■ Supplied data:
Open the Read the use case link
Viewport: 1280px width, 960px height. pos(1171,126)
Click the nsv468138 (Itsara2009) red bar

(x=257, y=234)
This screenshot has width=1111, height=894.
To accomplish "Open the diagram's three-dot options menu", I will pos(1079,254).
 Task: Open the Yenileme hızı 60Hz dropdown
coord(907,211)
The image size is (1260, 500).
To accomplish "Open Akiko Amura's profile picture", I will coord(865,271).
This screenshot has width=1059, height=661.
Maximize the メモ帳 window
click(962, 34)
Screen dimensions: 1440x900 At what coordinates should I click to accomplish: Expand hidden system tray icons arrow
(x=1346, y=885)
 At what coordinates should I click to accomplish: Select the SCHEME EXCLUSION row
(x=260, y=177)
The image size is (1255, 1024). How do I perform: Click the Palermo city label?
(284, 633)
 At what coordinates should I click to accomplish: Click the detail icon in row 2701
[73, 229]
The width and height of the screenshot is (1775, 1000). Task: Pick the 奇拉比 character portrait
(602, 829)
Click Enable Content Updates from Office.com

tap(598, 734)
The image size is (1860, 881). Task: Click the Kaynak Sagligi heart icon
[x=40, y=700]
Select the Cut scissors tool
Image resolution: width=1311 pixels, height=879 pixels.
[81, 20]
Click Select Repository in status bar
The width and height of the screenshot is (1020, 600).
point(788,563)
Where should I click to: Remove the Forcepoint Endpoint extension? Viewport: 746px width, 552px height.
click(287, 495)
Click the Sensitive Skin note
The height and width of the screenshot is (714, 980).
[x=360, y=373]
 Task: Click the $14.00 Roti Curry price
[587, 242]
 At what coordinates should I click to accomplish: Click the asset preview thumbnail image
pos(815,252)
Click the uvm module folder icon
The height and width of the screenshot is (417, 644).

■ Exercise description:
Taking the listing above as a whole, state how many of its lines hold the string "will". No other output is permitted.

■ Result of this task:
2